Tomorrow morning, May 5, I will share another message in our special series of uplifting sermons at Bosqueville United Methodist Church. "Heart To Heart" will be the third installment in the series "Dancing With Father: Experiencing transforming intimacy with God." Taken largely from the Gospel of John, these studies focus on what it means in practical terms to enjoy a personal relationship with God through Jesus Christ.

"Heart To Heart" deals with Jesus' intriguing statements concerning bearing fruit in John 15:1-11. In this study, we will carefully consider the following truths:

Discipline and pruning are acts of love from the Father's heart so that our heart belongs more fully to Him.

What God Wants--Mature Fruit. In order to produce this in each of us...

1. God Must Discipline Fruitless Lives. (15:2)
Hebrews 12:5-6
- God is the source of discipline.
- God disciplines all believers, but there are degrees of discipline.
- God always acts out of love.

2. God Intervenes So That We Will Be More Fruitful. (15:2, 4)
- Pruning is how God answers your prayers that your life will please Him more and have a greater impact for eternity.
- Pruning versus Discipline
- God doesn't work to take away, but to add.
- Prime points of pruning.

3. God Invites Fruitful Believers To Abide More Deeply With Him. (15:8)
- To break through to abiding, I must deepen the quality of my time with God.
- To break through to abiding, I must broaden my time with God.

Our worship begins at 10 am, and all are welcome for this time of celebration and reflection.

(Dane Fowlkes, Pastor)

Thursday, May 2, 2013

Restoring the Original

In an interview with the National Trust for Historic Preservation, Gloria Estefan describes her efforts in building and community restoration:

"I came to the U.S. when I was 18 months old and we, the Cuban community, in essence, have tried to transplant our culture here in Miami, everyone thought originally that we would be going back. At least our parents did. And as we grew and became part of the city, it was important for Emilio [her husband] and I both, to be a part of its growth in the business community and culturally as well. So through our music and our restaurants that we do we’ve tried to extend our Cuban culture that way and tried to preserve it.

I always used to come to the beach with my grandfather, every day practically, because we loved it.
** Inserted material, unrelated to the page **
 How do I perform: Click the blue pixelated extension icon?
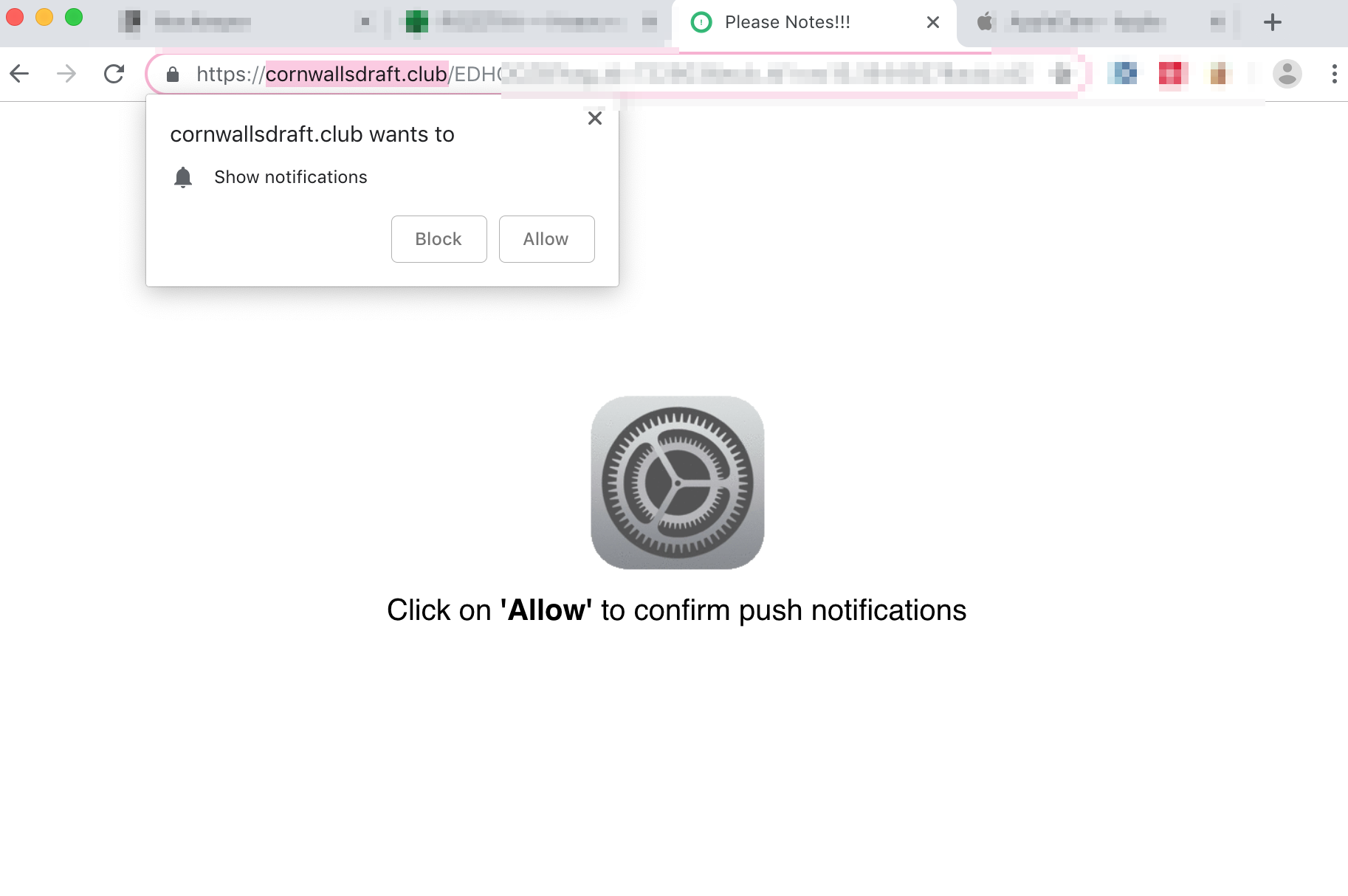[x=1123, y=74]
So when we first made some money I told Emilio I thought that it was important for us to invest in Miami Beach because I thought that you can’t recreate that Art Deco jewel that we have there.So we started buying different properties on Miami Beach. The first building that we bought was an old apartment building from the ‘30s; we restored that. We bought the Cardozo Hotel; we restored that. We bought a building in Lincoln Road; they had really done a number on that building, it was from 1929 or something like that if I remember correctly, and we restored it. We put back the balcony, we put back the courtyard -- everything that was there, we put it back to its original place. We had pictures of the whole thing and actually some plans too."
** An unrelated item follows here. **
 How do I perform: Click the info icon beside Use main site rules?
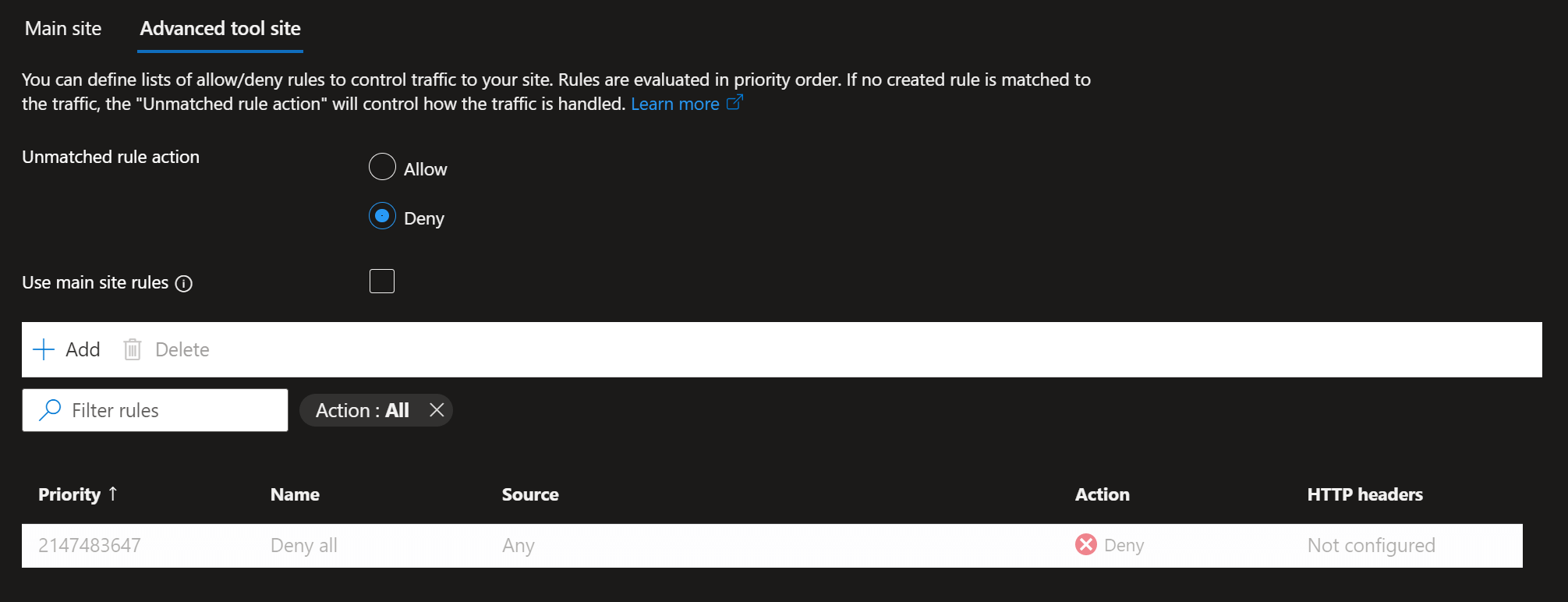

Reading this causes me to long for personal restoration--to be restored to what God originally intended for me to be: To think the way I was created to think, to love the way I was intended to love, to act the way I was fashioned to act.

"Create in me a clean heart, O God; and renew a right spirit within me." (Psalms 51:10 KJV)

(Dane Fowlkes, Pastor)

Wednesday, May 1, 2013

Pray for Pakistan

It's good to remember that our praying makes a difference. We can pray for matters far removed from our homes and have confidence that God is at work and that intercession is critical. Today, I ask you to pray for an entire nation--the nation of Pakistan. You may have heard that history was recently made in Pakistan, because for the first time since the beginning of the nation, a civilian government completed its term without a takeover by the military or another group. The whole country is now anxiously awaiting the elections that are scheduled to take place on May 11. Please pray for the people of Pakistan as a new government comes to power, and petition for peace in the days leading up to and following the elections. Ask that the new government will enact positive changes for the country. And pray that whatever happens with the government, God will be glorified as more and more people in Pakistan hear and respond to the Good News.